When we look at the development of on-line communities in the last two decades the software industry has been to the fore, and especially the open source movement, where an engaged and supportive community is essential to a product’s success. In many ways the success of MySQL, Hadoop, Linux and, of course, RapidMiner is down to their vibrant communities.

Of course, a central thread of the online community has been its non-commercial nature.   Put simply, they are about helping people use products rather than sell products. As B2C communities now spring up around telcos, fashion, makeup, gaming and a host of other areas this thread appears to be at breaking point. Attending a recent training course on community strategy, virtually all the community managers there agreed that the corporations have woken up to the power of communities.

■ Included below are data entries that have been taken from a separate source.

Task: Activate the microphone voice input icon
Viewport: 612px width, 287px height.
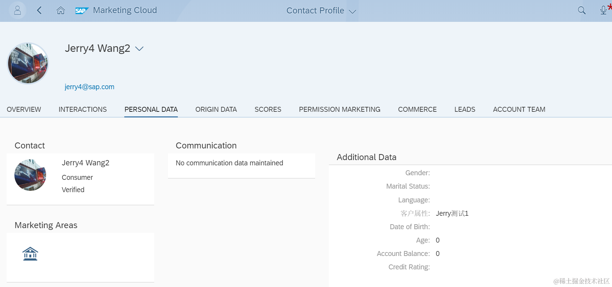Action: (604, 10)
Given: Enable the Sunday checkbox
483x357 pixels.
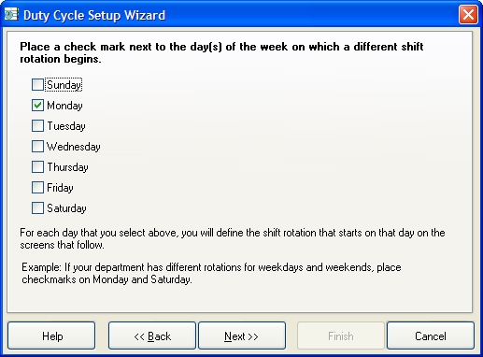Looking at the screenshot, I should (37, 85).
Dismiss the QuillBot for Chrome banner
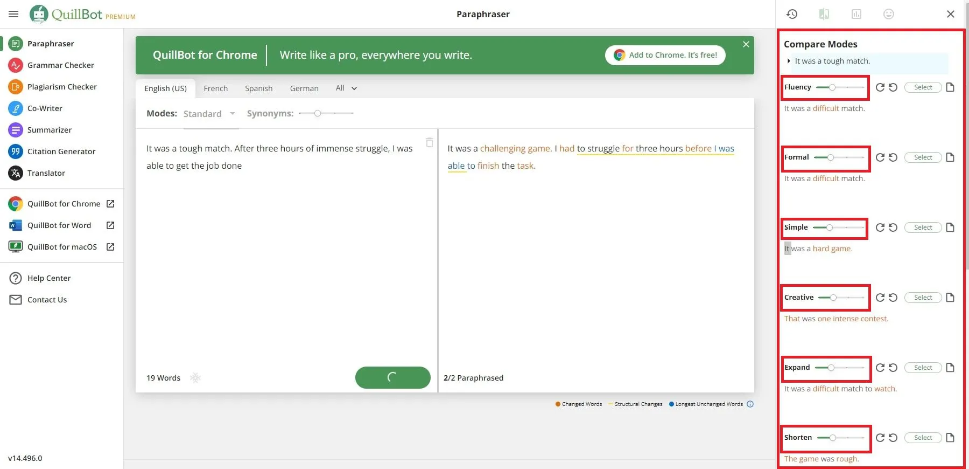The width and height of the screenshot is (969, 469). click(746, 44)
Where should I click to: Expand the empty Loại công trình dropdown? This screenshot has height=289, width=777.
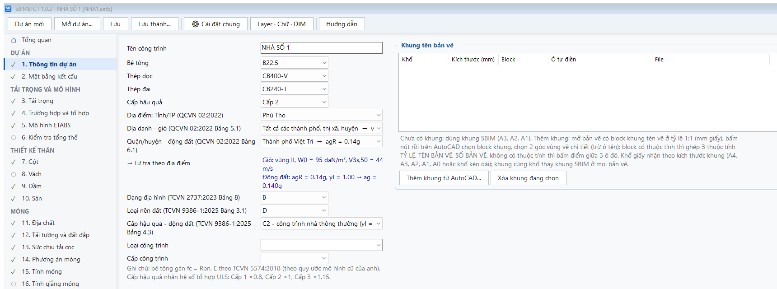point(322,245)
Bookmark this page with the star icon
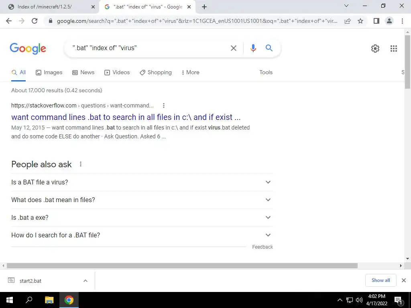The height and width of the screenshot is (308, 411). [x=360, y=21]
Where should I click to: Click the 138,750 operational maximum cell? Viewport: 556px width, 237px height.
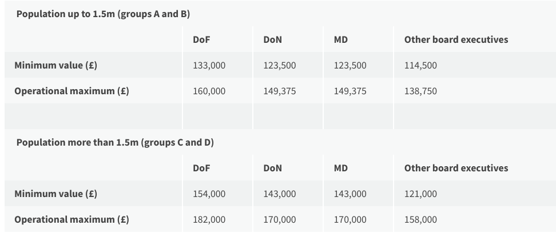tap(420, 91)
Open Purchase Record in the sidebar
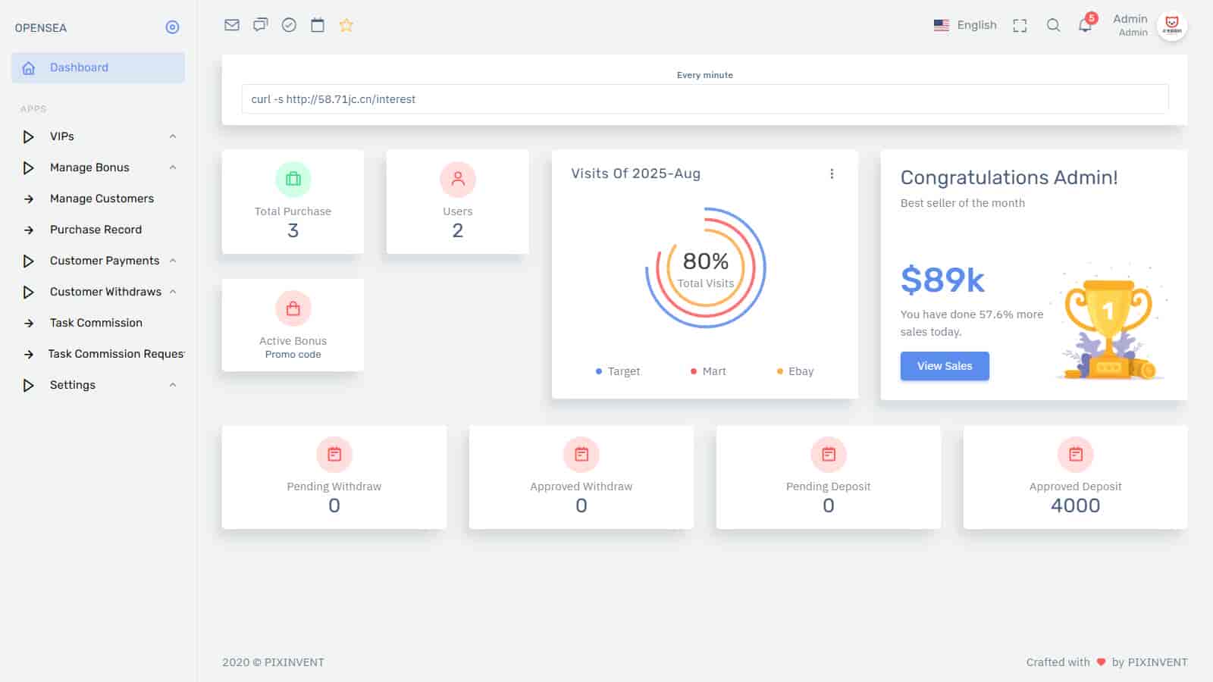This screenshot has width=1213, height=682. point(96,230)
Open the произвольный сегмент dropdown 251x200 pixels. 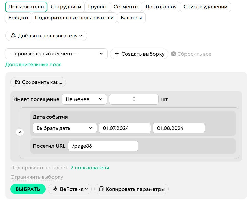(56, 54)

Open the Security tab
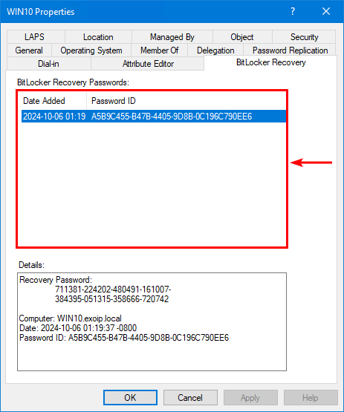pyautogui.click(x=304, y=37)
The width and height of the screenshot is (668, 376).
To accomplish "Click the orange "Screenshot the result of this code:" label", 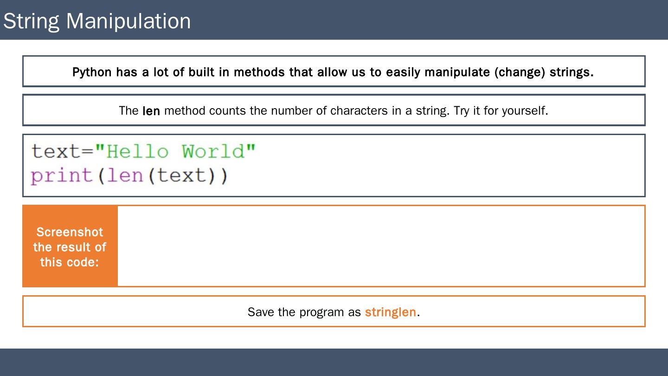I will pos(70,246).
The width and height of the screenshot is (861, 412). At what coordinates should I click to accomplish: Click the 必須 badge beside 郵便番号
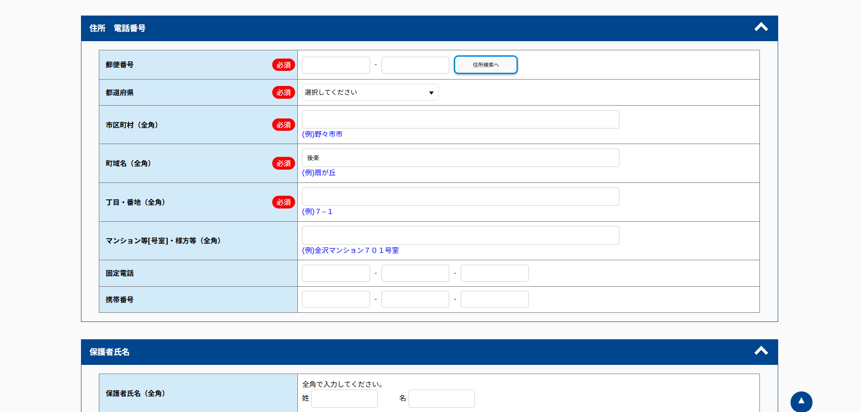click(x=283, y=65)
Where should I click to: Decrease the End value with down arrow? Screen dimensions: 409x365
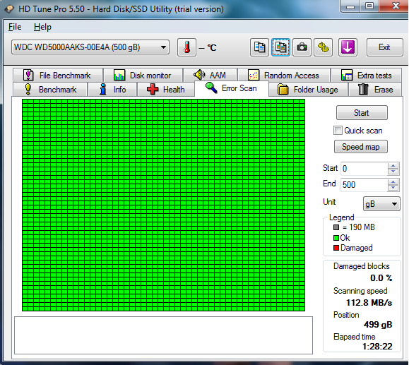tap(393, 188)
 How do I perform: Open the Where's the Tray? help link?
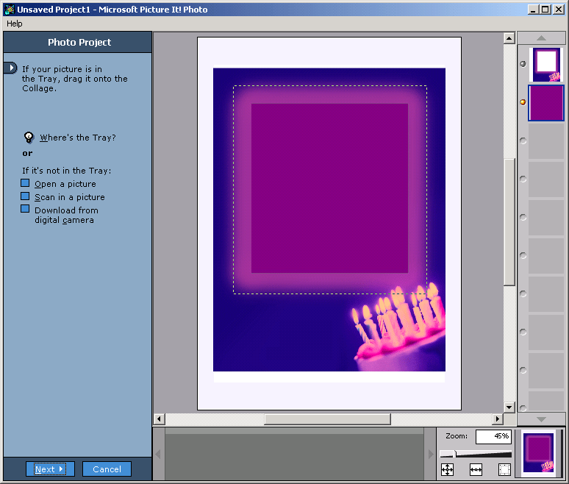click(77, 138)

At RapidMiner our aspiration over the coming years will be continue our role of enabling healthy conversation around data science, but to augment that with an open platform for facilitating and enabling successful data science projects and people.

The reason we need to do this? Because you keep asking us. If we look at the impediments to great data science projects many of them can be overcome with better data access, better data preparation, cleansing, model-building and testing etc etc. This we know and has informed our development of Studio and Server. But what we cannot expose easily is the “art” of data science, as Hofmann and Klinkenberg* describe it. These are the soft skills that only come with experience: experience of data science techniques, difficult data sets, best practices, and pitfalls to avoid. I heard this called Tricks, Tips, Traps and Techniques recently (which is much easier to type than say!)

So how can the RapidMiner Community help here? Well, we are going to make a start on the new Community site by providing you an area where you can describe your projects and invite feedback.  Beyond this, we will help you expose your skills and experiences to the community, and help you find people with skills and experience you might need. We will do this through a series of ‘badges’ that will appear in your profile and additional information that you might want to volunteer. If you have passed our certifications, others will be able to see this, along with if you have contributed a knowledge-base article on a particular subject, showing an area of expertise. We will also have massively enhanced systems of searching and tagging posts, and will introduce the concept of an Accepted Answer – guiding members more quickly to the right knowledge. Lastly we will provide “Ideas” areas, where you can tell us and others what you want from RapidMiner and from the Community itself.

The world of data science is moving incredibly quickly and so Community 2.0 is about sharing our collective knowledge, aspirations and challenges in order to help predict what the data science of the future might be like. A little like Wisdom of Crowds, but extended beyond the realms of Studio.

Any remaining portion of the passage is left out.